*GOAL*.
Quote the data lines from the one containing "This screenshot has width=849, height=652." through the one containing "[x=22, y=25]", both included, copying them without any change.
——————————
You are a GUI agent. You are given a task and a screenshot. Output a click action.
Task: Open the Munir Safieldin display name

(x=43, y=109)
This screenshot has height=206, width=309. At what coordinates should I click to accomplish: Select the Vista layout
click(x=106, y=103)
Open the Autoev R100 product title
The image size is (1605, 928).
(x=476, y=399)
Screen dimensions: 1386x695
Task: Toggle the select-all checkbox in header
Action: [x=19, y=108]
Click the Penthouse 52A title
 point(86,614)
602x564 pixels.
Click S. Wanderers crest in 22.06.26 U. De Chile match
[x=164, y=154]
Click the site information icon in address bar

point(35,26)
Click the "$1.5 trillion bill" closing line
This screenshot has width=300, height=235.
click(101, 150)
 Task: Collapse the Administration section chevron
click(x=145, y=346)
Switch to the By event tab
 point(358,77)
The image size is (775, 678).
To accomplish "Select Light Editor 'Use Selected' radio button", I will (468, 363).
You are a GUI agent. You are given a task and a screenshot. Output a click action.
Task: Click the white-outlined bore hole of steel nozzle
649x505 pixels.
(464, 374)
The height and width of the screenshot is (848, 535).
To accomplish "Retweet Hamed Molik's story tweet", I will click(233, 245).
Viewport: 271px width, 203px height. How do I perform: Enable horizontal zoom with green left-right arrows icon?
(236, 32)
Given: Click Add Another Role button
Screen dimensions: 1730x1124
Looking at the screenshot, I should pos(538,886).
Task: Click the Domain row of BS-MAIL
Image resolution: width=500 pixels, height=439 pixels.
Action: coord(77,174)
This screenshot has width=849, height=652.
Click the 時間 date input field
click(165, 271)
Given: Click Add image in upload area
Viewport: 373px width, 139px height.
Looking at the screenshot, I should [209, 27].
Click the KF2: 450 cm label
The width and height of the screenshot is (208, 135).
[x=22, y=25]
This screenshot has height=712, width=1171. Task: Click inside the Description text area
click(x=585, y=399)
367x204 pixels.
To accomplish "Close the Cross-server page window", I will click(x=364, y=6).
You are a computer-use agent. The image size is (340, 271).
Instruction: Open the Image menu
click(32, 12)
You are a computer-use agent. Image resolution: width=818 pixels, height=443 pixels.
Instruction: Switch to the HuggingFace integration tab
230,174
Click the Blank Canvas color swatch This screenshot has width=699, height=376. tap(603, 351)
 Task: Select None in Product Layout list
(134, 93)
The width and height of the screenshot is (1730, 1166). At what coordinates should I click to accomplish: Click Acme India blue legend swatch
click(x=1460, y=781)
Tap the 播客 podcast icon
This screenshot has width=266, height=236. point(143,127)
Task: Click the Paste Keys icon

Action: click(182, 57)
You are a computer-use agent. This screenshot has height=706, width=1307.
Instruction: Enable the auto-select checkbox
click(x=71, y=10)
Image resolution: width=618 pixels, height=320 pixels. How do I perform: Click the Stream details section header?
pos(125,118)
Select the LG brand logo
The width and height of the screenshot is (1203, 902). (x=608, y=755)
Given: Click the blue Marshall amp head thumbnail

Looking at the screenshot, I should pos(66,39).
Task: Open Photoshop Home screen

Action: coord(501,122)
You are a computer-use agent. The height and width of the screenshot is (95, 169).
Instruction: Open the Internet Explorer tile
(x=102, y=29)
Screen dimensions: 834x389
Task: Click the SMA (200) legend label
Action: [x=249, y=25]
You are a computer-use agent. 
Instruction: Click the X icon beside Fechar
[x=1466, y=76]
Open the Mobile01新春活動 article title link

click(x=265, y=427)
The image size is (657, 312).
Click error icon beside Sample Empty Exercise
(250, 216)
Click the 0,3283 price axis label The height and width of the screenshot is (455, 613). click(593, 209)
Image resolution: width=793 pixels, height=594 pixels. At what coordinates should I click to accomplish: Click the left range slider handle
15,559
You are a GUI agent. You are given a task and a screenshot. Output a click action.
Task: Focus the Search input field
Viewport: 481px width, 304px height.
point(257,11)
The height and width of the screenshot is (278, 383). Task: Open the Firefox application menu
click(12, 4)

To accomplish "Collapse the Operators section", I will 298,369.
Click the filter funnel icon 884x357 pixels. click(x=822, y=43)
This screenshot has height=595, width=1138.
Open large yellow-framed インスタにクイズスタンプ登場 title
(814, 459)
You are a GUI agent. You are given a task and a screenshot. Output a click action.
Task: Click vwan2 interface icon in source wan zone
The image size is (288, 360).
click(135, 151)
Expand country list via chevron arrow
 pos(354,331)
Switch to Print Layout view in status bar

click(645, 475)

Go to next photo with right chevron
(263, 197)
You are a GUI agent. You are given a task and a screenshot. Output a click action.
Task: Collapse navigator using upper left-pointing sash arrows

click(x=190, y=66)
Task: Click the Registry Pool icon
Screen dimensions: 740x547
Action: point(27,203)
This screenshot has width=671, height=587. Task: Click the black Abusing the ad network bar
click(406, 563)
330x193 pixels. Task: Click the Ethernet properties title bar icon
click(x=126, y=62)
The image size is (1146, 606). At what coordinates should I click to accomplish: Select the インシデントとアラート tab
——————————
*ANSWER FOR THE TASK*.
This screenshot has width=849, height=652.
Click the 時間 date input field
click(165, 271)
Given: Click Add image in upload area
Viewport: 373px width, 139px height.
Looking at the screenshot, I should [209, 27].
Click the KF2: 450 cm label
The width and height of the screenshot is (208, 135).
[x=22, y=25]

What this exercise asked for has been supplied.